Friday, August 3, 2012

Sin City


I spent four days in Las Vegas last week and I can confirm that it still lives up to its nickname, Sin City.  However, the original sins for which it was named, lust, greed and envy have been replaced by gluttony and sloth.  I have never seen so many overweight, lazy, sloppy, shiftless, tattooed, slovenly dressed misfits collected in one place in my life.  I was attending a conference so I never left the MGM complex that contains the MGM Grand, the three Signature Hotel buildings, the huge casino and arena as well as five pools, ten restaurants and more bars and fast food places than I could count.  Oh, and one wedding chapel.

Each morning at 9 am I would make the fifteen-minute walk from my hotel room to the conference center and even at that early hour – well, early by Vegas standards - there would be little troops of drunken youths.  They would be carrying their beer bottles or 42 oz plastic glasses complete with a stand that enabled them put the beverage right on the floor next to the pool or lounge chair.  As the day progressed, more and more of these youths and not so young folks would be wandering around seemingly aimlessly between pools and bars.

It is so sad for me to see that so many of the young kids today are grossly overweight. These are the people that are supposed to be trim and fit and working to support me and everyone else on social security, and instead they don’t look like they could work anyplace that didn’t provide them with a paper hat.  I suppose the good news is that they have not suffered the sin of Pride, looking at the way they dress, the way they eat and the way they trash talk.  Apparently pride in appearance or demeanor is not something they need to worry about.

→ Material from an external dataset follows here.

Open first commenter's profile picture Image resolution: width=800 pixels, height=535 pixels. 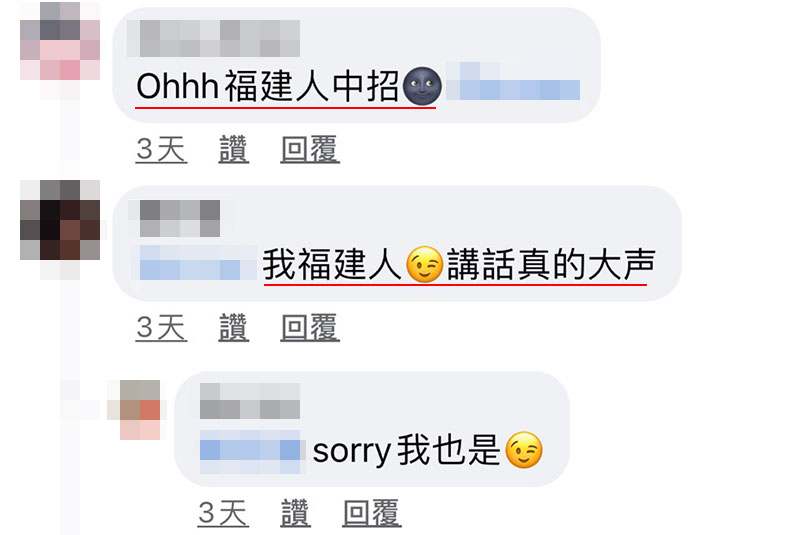(x=60, y=41)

One afternoon I grabbed a premade salad at one of the delis in the complex. I sat down to eat it and noticed a family of four sitting across the room each eating a whole pizza with large bottles of coke.  They were all interacting with their phones or tablets and for the entire fifteen minutes that I was there, they didn’t say a word to one another.  What a vacation!

I did suffer from one culinary meltdown, but I’m delighted that I allowed my evil self to win this argument.  At one of the restaurants they had a side dish called Duck Fat Fried Potatoes with a Baconnaise sauce.  Now this is a cardiac stopping, cholesterol boosting, calorie laden, gastronomic feast.  We had one order for five people so we didn’t pig out completely, but oh my goodness, what a lovely combination of flavors, textures, aromas and mouth feel.  Very soul satisfying.